Scarring and Skin Fibrosis Reversal with Regenerative Surgery and Stem Cell Therapy

Abstract

Skin scarring and fibrosis affect millions of people worldwide, representing a serious clinical problem causing physical and psychological challenges for patients. Stem cell therapy and regenerative surgery represent a new area of treatment focused on promoting the body's natural ability to repair damaged tissue. Adipose-derived stem cells (ASCs) represent an optimal choice for practical regenerative medicine due to their abundance, autologous tissue origin, non-immunogenicity, and ease of access with minimal morbidity for patients. This review of the literature explores the current body of evidence around the use of ASCs-based regenerative strategies for the treatment of scarring and skin fibrosis, exploring the different surgical approaches and their application in multiple fibrotic skin conditions. Human, animal, and in vitro studies demonstrate that ASCs present potentialities in modifying scar tissue and fibrosis by suppressing extracellular matrix (ECM) synthesis and promoting the degradation of their constituents. Through softening skin fibrosis, function and overall quality of life may be considerably enhanced in different patient cohorts presenting with scar-related symptoms. The use of stem cell therapies for skin scar repair and regeneration represents a paradigm shift, offering potential alternative therapeutic avenues for fibrosis, a condition that currently lacks a cure.

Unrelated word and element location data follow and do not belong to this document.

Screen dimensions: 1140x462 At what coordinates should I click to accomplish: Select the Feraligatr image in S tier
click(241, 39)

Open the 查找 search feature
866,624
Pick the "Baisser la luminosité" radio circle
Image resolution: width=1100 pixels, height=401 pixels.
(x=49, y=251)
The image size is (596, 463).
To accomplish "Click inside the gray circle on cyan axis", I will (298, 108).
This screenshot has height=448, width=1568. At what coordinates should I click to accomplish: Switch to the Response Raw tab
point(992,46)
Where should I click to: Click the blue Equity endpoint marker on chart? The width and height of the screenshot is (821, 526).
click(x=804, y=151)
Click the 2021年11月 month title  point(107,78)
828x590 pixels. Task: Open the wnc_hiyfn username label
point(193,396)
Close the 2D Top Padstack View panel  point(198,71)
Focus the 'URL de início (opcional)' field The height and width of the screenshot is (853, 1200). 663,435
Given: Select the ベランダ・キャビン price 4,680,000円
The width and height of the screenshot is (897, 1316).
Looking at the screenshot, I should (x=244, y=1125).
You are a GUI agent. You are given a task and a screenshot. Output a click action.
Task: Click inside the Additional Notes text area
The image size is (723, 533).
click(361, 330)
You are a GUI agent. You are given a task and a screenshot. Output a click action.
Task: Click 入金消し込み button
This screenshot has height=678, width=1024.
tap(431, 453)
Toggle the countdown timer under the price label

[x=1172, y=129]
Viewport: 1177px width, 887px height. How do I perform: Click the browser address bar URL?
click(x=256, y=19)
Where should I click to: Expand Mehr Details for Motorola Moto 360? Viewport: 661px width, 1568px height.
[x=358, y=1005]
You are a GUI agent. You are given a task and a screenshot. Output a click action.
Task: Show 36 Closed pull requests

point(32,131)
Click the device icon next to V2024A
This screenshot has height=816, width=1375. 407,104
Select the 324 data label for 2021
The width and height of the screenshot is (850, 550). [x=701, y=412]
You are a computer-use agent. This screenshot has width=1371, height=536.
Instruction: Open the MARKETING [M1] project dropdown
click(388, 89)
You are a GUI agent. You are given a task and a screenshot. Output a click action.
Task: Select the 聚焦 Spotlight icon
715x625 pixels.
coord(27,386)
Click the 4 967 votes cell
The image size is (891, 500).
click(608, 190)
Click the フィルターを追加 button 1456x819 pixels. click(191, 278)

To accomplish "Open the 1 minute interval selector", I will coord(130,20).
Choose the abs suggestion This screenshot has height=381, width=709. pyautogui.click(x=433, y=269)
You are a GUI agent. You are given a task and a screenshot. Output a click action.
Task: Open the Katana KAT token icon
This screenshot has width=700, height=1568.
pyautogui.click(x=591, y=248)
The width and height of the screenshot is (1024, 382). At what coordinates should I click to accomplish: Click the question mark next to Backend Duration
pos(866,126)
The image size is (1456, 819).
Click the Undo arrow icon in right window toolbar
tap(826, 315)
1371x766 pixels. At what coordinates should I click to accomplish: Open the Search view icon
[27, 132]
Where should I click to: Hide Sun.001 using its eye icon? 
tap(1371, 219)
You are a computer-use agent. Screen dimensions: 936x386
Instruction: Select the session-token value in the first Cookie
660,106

Keywords: adipose stem cells; cell therapy; extracellular matrix; fat grafting; fibrosis; lipofilling; lipotransfer; regenerative medicine; regenerative surgery; scar; stromal vascular fraction.

Figure 1

The wound healing response. The stages of wound healing following injury involve hemostasis, inflammation, proliferation, and remodeling. Fibroblasts play a crucial role in the formation of cutaneous scars post-injury. Inhibition of these cells leads to a more regenerative phenotype, resulting in reduced scarring. Reproduced with permission from Jones et al., Transfusions, published by Wiley, 2019 [7].

Figure 2

Cellular mechanism of skin fibrosis. Fibroblast activation plays a critical role in the development of fibrosis. A blood vessel (Bv), neutrophils (Ne), macrophages (Mc), and mast cells (Ma) are indicated. ECM: extracellular matrix. Reproduced from Fertala et al., Biomolecules; published by MDPI, 2023 [11].

Figure 3

Fat grafting technique. The adipose tissue is harvested from the abdomen, inner thighs, knees, or hips (A); it is processed via centrifugation at 3000 rpm per 3 minutes to concentrate the fraction rich in ASCs (B); after discarding the upper and lower parts, the purified adipose tissue rich with ASCs is then available to be grafted in the recipient site (C).

Figure 4

SVF and ASCs. The diagram illustrates different options for processing the adipose tissue to obtain progenitors cells (SVF, stromal vascular fraction, or ASCs, adipose-derived stem cells). Option (A) (in green) shows the passages that start with collagenase digestion (1) leading to enzymatically obtained SVF (e-SVF), which is a heterogeneous cell population mainly composed of ASCs, perivascular cells, endothelial cells, inflammatory cells, cell debris, and erythrocytes obtained from the lipoaspirate after collagenase digestion. After culture expansion (3), e-SVF yields a homogeneous population of plastic-adherent cells, the ASCs, that are described as CD31−, CD34+, CD45−, CD90+, CD105−, and CD146−. Option (B) (in blue) shows an alternative method to select mechanically obtained SVF (m-SVF) suspended in a solution mainly composed of broken adipocytes and cell debris.

Figure 5

PRP consists of peripheral blood collection (A); centrifugation to separate the blood into different components (B); and selection of the fraction of plasma rich with platelets for injection at the recipient site (C).

Figure 6

Commonalities among different fibrotic skin conditions successfully treated with ASCs-based therapies.

Figure 7

Fat grafting for reversing scars. The image represents an example of a facial scar treated with fat grafting by our team.

Figure 8

Mechanism of action. The diagram illustrates how fat grafting and ASCs-based therapies reduce scarring and skin fibrosis with a combination of mechanical (1) and paracrine (2) effects. The latter is mediated mainly by the ASCs, which can release cytokines and growth factors with pro-angiogenetic, immunomodulatory, and trophic effects.